Preparation of multi-component nanoparticles formulation includes many factors and describing such systems is very complex. Considering all these factors at their optimal levels and achieving the best possible responses, a lot of experiments and many different testing combinations which included all available factors are needed.

Using Box-Behnken RSM can reduce the number of required experiments, produce beneficial results for the main effects and interactions between selected factors, and explain their complex interactions by drawing the graphs and plots. According to obtained results, the optimized conditions for producing desirable FA-Chi-MTX core-shell nanoparticles are provide in the concentration of 0.47 (v/v) % of chitosan solution and 0.53 (v/v) % of FA-chi solution with the flow rate ratio of 5:1 (shell/core solutions) and the applied voltage of 15 kV in the coaxial electrospray process.
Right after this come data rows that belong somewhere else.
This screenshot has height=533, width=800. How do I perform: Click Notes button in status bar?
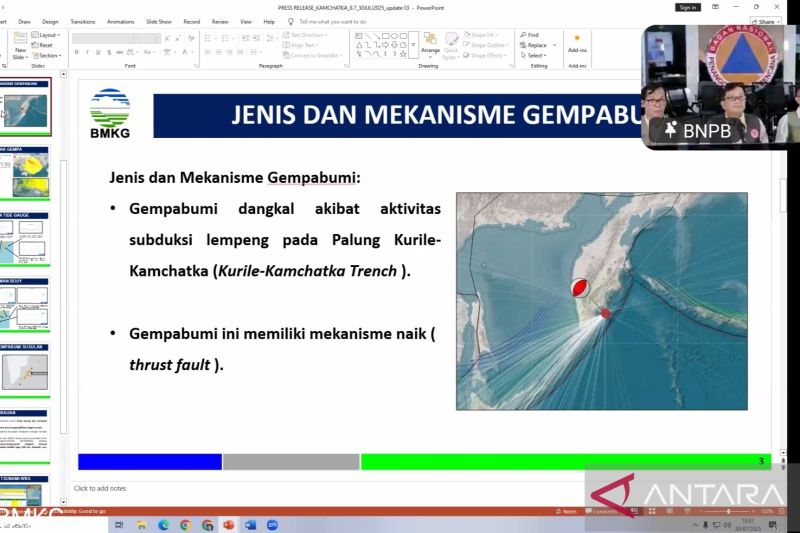[568, 511]
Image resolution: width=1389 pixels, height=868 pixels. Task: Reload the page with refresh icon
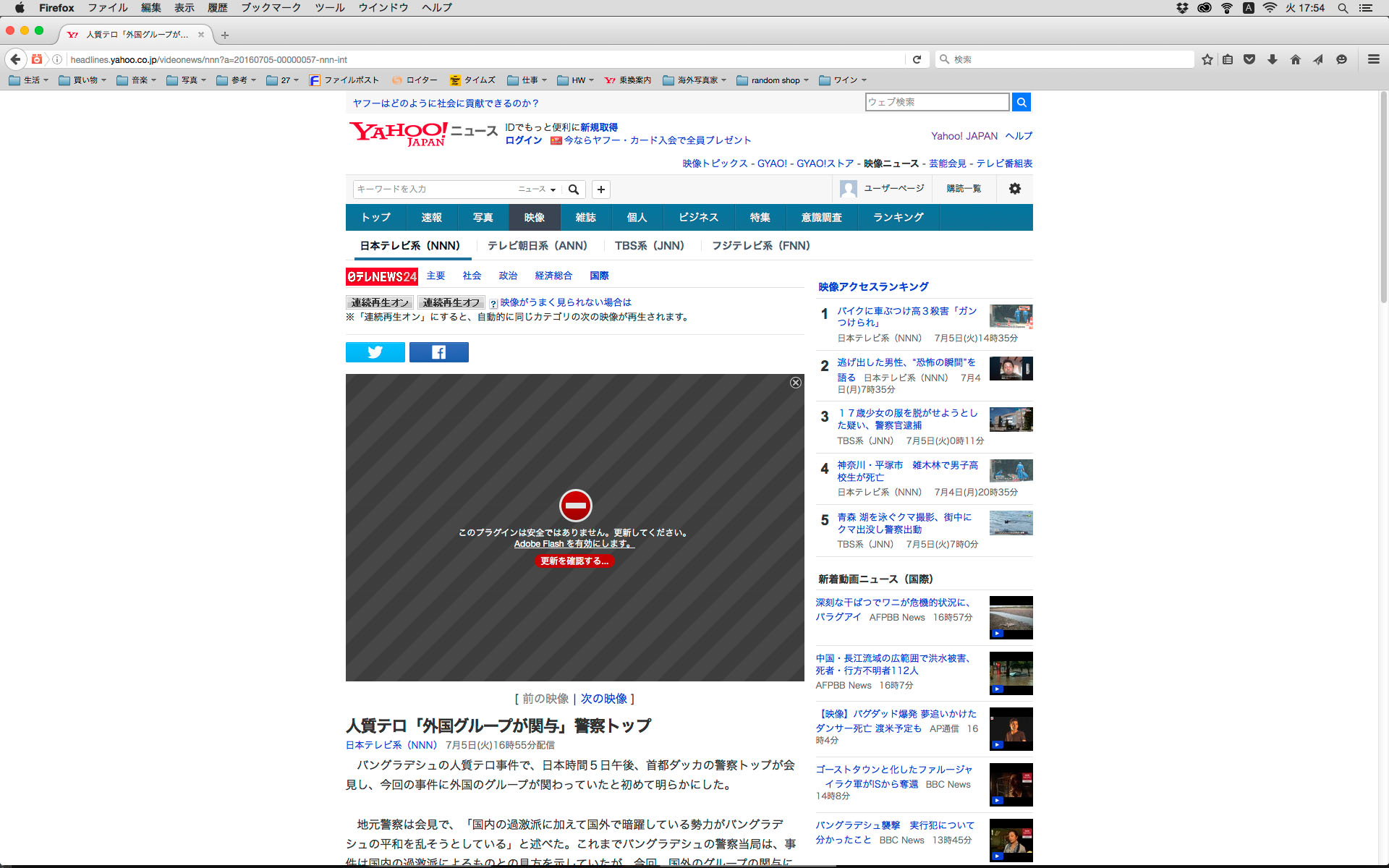tap(917, 59)
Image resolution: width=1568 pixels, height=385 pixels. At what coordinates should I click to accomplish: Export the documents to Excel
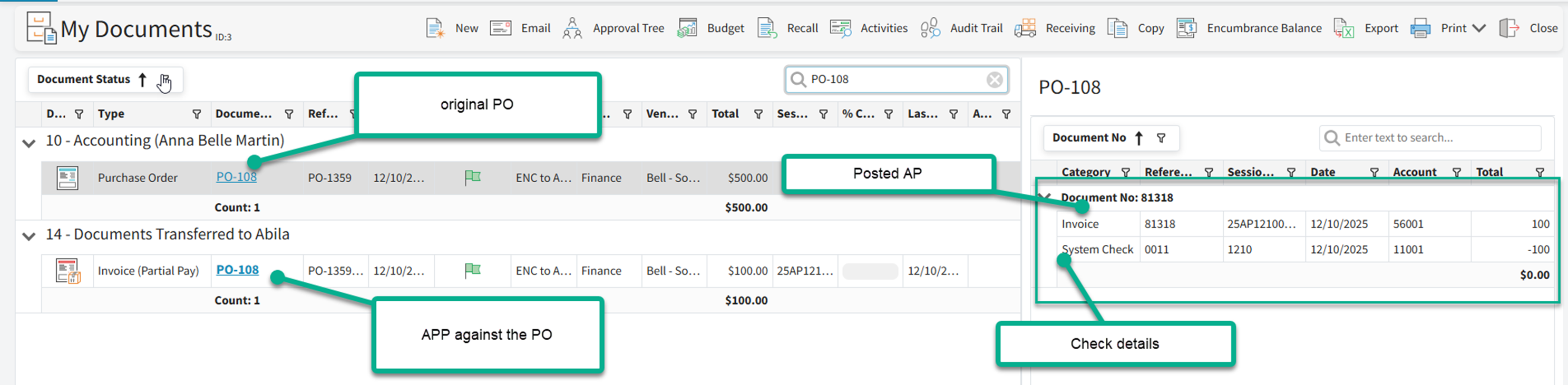(1343, 28)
As a result of providing these optimal conditions, the particles with the mean diameter of 257 nm and the particle size distribution around 30% are produced. Furthermore, the feasibility of using prepared NPs to target tumor extracellular pH was shown, as drug release was greater in the pH of endosome (acidic medium). This evidence showed acceptable hemocompatibility and imbursed cytotoxicity on tumor cell lines. On the other hand, comparison of prepared NPs release on HeLa tumor cell lines with that on HGF-1 normal cell lines showed a beneficial approach which provides enhanced anticancer efficacy at the tumor site. In conclusion, the current study is useful for successful DOE, development, and optimization of FA-Chi-MTX core-shell nanoparticles.